**The records**
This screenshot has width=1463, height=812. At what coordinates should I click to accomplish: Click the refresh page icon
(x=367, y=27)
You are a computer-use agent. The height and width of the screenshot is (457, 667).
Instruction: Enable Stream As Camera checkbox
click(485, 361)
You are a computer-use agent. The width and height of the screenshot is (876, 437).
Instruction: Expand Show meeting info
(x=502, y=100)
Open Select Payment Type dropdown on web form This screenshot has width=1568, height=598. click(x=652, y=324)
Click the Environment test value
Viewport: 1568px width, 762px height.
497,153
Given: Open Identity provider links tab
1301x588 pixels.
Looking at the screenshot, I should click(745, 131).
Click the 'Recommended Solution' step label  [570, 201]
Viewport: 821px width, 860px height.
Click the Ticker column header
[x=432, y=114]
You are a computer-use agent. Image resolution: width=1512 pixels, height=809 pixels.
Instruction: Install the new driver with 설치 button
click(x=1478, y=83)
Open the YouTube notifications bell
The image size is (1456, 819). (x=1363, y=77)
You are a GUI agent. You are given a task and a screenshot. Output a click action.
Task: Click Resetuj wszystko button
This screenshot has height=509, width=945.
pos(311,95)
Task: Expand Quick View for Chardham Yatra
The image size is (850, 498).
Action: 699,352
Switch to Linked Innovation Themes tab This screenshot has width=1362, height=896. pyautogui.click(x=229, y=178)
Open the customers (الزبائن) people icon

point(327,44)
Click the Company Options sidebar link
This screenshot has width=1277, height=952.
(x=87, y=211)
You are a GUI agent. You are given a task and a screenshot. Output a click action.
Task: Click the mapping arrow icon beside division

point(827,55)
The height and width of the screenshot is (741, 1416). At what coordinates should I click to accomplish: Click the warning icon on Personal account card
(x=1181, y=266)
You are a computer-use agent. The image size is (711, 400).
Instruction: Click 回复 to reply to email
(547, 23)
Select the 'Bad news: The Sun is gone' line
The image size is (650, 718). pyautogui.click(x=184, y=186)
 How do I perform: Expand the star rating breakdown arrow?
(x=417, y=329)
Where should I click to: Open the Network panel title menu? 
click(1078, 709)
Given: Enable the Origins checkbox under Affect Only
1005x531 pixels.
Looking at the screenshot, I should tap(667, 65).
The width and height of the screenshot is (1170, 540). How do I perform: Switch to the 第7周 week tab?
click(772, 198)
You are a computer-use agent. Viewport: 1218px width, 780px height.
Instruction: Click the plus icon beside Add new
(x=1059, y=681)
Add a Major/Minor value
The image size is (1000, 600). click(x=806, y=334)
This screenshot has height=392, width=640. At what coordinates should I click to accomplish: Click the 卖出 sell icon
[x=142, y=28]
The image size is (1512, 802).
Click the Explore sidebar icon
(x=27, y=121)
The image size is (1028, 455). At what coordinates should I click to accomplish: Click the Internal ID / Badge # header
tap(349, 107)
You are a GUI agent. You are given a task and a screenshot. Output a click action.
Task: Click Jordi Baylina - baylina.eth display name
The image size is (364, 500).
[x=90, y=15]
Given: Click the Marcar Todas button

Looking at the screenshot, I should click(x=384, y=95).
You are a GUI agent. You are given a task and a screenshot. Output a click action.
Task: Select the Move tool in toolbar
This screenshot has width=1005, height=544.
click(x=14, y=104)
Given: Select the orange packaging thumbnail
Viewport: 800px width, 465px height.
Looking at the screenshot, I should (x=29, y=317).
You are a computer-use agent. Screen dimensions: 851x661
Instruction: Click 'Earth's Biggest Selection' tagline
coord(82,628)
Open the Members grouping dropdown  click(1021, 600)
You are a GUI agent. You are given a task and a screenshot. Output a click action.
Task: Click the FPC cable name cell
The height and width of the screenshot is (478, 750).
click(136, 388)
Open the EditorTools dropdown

**What is required**
Reproduce the part of the records that opens with their first line and closes with the line containing "click(485, 361)", keeping every line and shifting each coordinate in the answers by -10.

**Exercise output**
This screenshot has width=1463, height=812. At what coordinates should I click to accomplish: Click the refresh page icon
(x=357, y=17)
You are a computer-use agent. The height and width of the screenshot is (457, 667).
Instruction: Enable Stream As Camera checkbox
click(475, 351)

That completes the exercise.